START SUPPLIED RECORDS

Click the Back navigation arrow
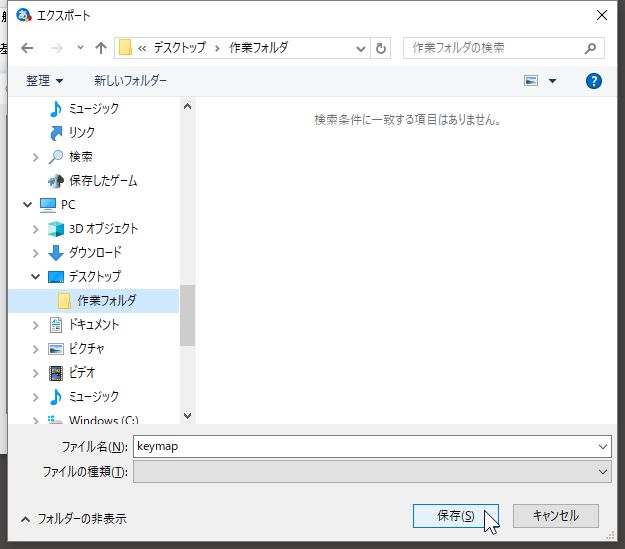 pos(27,48)
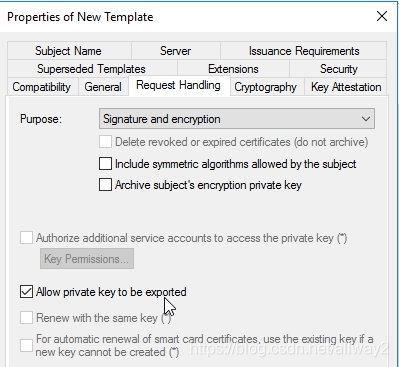Open the Cryptography tab
Image resolution: width=399 pixels, height=367 pixels.
pyautogui.click(x=266, y=87)
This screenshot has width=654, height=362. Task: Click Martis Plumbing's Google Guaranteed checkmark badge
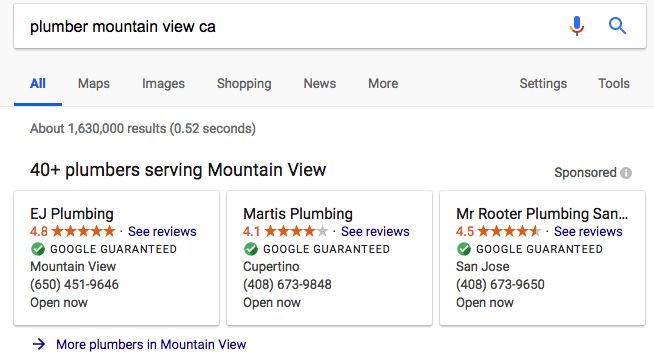pyautogui.click(x=251, y=249)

END SUPPLIED RECORDS

● **WHAT THIS TASK INVOLVES**
Turn the lines above into a numbered list, dropping any blank lines. Omit the pictures from your answer.

● **EXERCISE OUTPUT**
1. Click the Back navigation arrow
2.  pos(27,48)
3. Open the Cryptography tab
4. Image resolution: width=399 pixels, height=367 pixels.
5. pyautogui.click(x=266, y=87)
6. This screenshot has width=654, height=362. Task: Click Martis Plumbing's Google Guaranteed checkmark badge
7. pyautogui.click(x=251, y=249)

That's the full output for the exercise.